> _Requirement 1_:
Answer these from the article, one line each:
(a) How many members of FALN and Los Macheteros are named as clemency recipients?
(b) How much stolen money did the prisoners fail to give information about?
(c) What did the brief in the District of Columbia gun ban challenge argue the Second Amendment does not provide?

··· Text ···

The United States Senate will soon render its advice and consent on the nomination of Eric Holder as the new United States attorney general. Holder served as deputy attorney general in the Department of Justice (DOJ) during the Clinton Administration.
Many questions have arisen about various nominees' "independence" from the very President to whom the cabinet secretaries should be answerable. Not only is this the wrong question, but it rests on a misguided view of executive power in which subordinates somehow wield more authority than superiors. The proper question is one of judgment: Does the nominee demonstrate the kind of judgment necessary to advise and represent the President in a responsible and constitutionally appropriate way?
In at least five areas, Holder has demonstrated highly questionable judgment. The following questions should allow him to explain those actions and positions.
Question #1: Pardoning Terrorists
As deputy attorney general, you played an active role in promoting clemency for 16 members of FALN and Los Macheteros, terrorist organizations linked by the FBI to more than 130 bombings and six murders.
The Los Angeles Times reported last week that you instructed your staff to change its "original report recommending against commutations ... with one that favored clemency for at least half the prisoners." When DOJ Pardon Attorney Roger Adams resisted, your office instructed him to write an "options memo" keeping clemency on the table. Adams said "it was such a big deal to consider clemency for a group of people convicted of such heinous crimes."
In addition to ignoring the advice of the pardon attorney, you advocated clemency in a case in which there were numerous reasons not to do so, including:
- Two U.S. Attorneys strongly recommended against clemency.
- The prisoners failed to reveal information about fugitives who were part of their terrorist conspiracy, despite the fact that there were ongoing investigations and prosecutions.
- The prisoners failed to provide information on the whereabouts of $7.2 million in stolen funds.
- The prisoners had not expressed contrition. (Indeed, you instructed the pardon attorney to obtain statements to that effect. Ordinarily, existing contrition must be offered in support of clemency; it is not something to be generated after the fact.)
- Two prisoners were so set on continuing their terrorism that they refused clemency and remained in prison rather than agreeing to renounce violence as part of the deal.
While the decision to grant clemency ultimately rested with the President, new evidence obtained in DOJ memos suggests that you went to great lengths to advise him to do so.
Given the seriousness of their charges, the lack of pre-clemency negotiation contrition, the well-reasoned statements of the pardon attorneys, the strong negative recommendations of the prosecuting attorneys, the presence of an ongoing investigation of the terrorist organizations to which the convicted terrorists had failed to provide assistance, and the failure to provide information about millions in stolen cash, why did you consider it appropriate to advocate so aggressively for clemency?
Question #2: Gun Rights
In last year's challenge to the District of Columbia's gun ban, you joined a brief in your capacity as a former DOJ official arguing that the Second Amendment does not provide an individual right for citizens to own firearms. Indeed, your brief referred to the DOJ's recognition of "an individual rights theory that accords constitutional protection to the possession and use of firearms for private purposes" as "unwise." Under this reasoning, it appears that many people are unwise.

··· Data for processing ···

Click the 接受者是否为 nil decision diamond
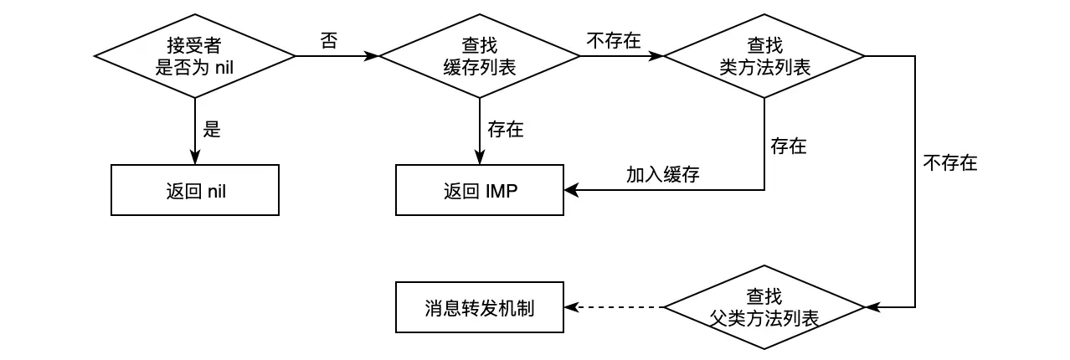pos(194,56)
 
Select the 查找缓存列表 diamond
pos(479,56)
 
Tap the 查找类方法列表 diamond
pos(764,56)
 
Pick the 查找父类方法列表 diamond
pos(764,307)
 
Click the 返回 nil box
pos(194,190)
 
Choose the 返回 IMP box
pos(479,190)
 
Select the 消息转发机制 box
pos(479,307)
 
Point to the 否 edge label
pos(329,40)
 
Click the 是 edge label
pos(212,130)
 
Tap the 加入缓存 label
pos(662,174)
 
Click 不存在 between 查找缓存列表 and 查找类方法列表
pos(614,40)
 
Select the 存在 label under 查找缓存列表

···

> _Requirement 2_: Please render the rows from the line containing "Point to the 否 edge label" through the end of the rows as a Markdown table with the columns Number and Row line, leaving out blank lines.

> _Complete output 1_:
(a) 16
(b) $7.2 million
(c) An individual right for citizens to own firearms

> _Complete output 2_:
| Number | Row line |
|---|---|
| 1 | Point to the 否 edge label |
| 2 | pos(329,40) |
| 3 | Click the 是 edge label |
| 4 | pos(212,130) |
| 5 | Tap the 加入缓存 label |
| 6 | pos(662,174) |
| 7 | Click 不存在 between 查找缓存列表 and 查找类方法列表 |
| 8 | pos(614,40) |
| 9 | Select the 存在 label under 查找缓存列表 |